# Task item:
Once the data has been read, return all of it precisely as written.

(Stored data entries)
══════════════════════════════

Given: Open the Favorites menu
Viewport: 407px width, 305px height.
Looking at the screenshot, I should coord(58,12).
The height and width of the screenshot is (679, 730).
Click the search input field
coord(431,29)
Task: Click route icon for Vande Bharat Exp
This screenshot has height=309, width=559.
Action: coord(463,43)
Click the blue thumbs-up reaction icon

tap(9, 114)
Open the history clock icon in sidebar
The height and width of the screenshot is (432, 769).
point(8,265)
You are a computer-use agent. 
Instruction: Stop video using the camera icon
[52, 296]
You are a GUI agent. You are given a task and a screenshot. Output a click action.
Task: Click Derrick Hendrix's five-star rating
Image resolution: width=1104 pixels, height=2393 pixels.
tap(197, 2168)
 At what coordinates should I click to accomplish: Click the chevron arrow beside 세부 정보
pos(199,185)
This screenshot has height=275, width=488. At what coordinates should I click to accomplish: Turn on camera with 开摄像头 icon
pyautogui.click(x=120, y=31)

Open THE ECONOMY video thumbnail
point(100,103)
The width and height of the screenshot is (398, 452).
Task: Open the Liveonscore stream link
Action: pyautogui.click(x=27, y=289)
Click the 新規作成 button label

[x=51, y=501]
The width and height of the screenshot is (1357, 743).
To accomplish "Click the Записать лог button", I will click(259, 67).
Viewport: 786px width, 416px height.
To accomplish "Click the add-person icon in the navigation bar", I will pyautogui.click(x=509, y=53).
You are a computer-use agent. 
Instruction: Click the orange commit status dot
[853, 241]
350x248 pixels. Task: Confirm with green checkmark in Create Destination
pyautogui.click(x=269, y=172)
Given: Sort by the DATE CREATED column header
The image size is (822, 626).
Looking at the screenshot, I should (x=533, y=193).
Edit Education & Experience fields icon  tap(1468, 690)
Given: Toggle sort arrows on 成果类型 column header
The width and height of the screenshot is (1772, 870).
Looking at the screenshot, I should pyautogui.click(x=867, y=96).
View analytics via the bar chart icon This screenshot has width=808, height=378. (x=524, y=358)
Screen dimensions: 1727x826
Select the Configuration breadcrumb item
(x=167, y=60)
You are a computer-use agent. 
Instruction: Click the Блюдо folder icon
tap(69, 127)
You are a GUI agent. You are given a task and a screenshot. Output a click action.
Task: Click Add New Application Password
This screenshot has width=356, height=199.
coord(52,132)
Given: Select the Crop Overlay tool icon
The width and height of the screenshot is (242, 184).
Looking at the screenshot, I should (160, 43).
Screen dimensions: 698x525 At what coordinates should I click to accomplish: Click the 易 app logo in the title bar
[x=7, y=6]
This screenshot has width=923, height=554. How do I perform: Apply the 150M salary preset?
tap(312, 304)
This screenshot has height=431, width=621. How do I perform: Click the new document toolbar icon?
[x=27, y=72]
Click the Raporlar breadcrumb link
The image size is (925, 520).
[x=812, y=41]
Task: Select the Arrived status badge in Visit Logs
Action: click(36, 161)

══════════════════════════════

# Final answer:
Given: Open the Favorites menu
Viewport: 407px width, 305px height.
Looking at the screenshot, I should coord(58,12).
The height and width of the screenshot is (679, 730).
Click the search input field
coord(431,29)
Task: Click route icon for Vande Bharat Exp
This screenshot has height=309, width=559.
Action: coord(463,43)
Click the blue thumbs-up reaction icon

tap(9, 114)
Open the history clock icon in sidebar
The height and width of the screenshot is (432, 769).
point(8,265)
You are a computer-use agent. 
Instruction: Stop video using the camera icon
[52, 296]
You are a GUI agent. You are given a task and a screenshot. Output a click action.
Task: Click Derrick Hendrix's five-star rating
Image resolution: width=1104 pixels, height=2393 pixels.
tap(197, 2168)
 At what coordinates should I click to accomplish: Click the chevron arrow beside 세부 정보
pos(199,185)
This screenshot has height=275, width=488. At what coordinates should I click to accomplish: Turn on camera with 开摄像头 icon
pyautogui.click(x=120, y=31)

Open THE ECONOMY video thumbnail
point(100,103)
The width and height of the screenshot is (398, 452).
Task: Open the Liveonscore stream link
Action: pyautogui.click(x=27, y=289)
Click the 新規作成 button label

[x=51, y=501]
The width and height of the screenshot is (1357, 743).
To accomplish "Click the Записать лог button", I will click(259, 67).
Viewport: 786px width, 416px height.
To accomplish "Click the add-person icon in the navigation bar", I will pyautogui.click(x=509, y=53).
You are a computer-use agent. 
Instruction: Click the orange commit status dot
[853, 241]
350x248 pixels. Task: Confirm with green checkmark in Create Destination
pyautogui.click(x=269, y=172)
Given: Sort by the DATE CREATED column header
The image size is (822, 626).
Looking at the screenshot, I should (x=533, y=193).
Edit Education & Experience fields icon  tap(1468, 690)
Given: Toggle sort arrows on 成果类型 column header
The width and height of the screenshot is (1772, 870).
Looking at the screenshot, I should pyautogui.click(x=867, y=96).
View analytics via the bar chart icon This screenshot has width=808, height=378. (x=524, y=358)
Screen dimensions: 1727x826
Select the Configuration breadcrumb item
(x=167, y=60)
You are a computer-use agent. 
Instruction: Click the Блюдо folder icon
tap(69, 127)
You are a GUI agent. You are given a task and a screenshot. Output a click action.
Task: Click Add New Application Password
This screenshot has width=356, height=199.
coord(52,132)
Given: Select the Crop Overlay tool icon
The width and height of the screenshot is (242, 184).
Looking at the screenshot, I should (160, 43).
Screen dimensions: 698x525 At what coordinates should I click to accomplish: Click the 易 app logo in the title bar
[x=7, y=6]
This screenshot has width=923, height=554. How do I perform: Apply the 150M salary preset?
tap(312, 304)
This screenshot has height=431, width=621. How do I perform: Click the new document toolbar icon?
[x=27, y=72]
Click the Raporlar breadcrumb link
The image size is (925, 520).
[x=812, y=41]
Task: Select the Arrived status badge in Visit Logs
Action: click(36, 161)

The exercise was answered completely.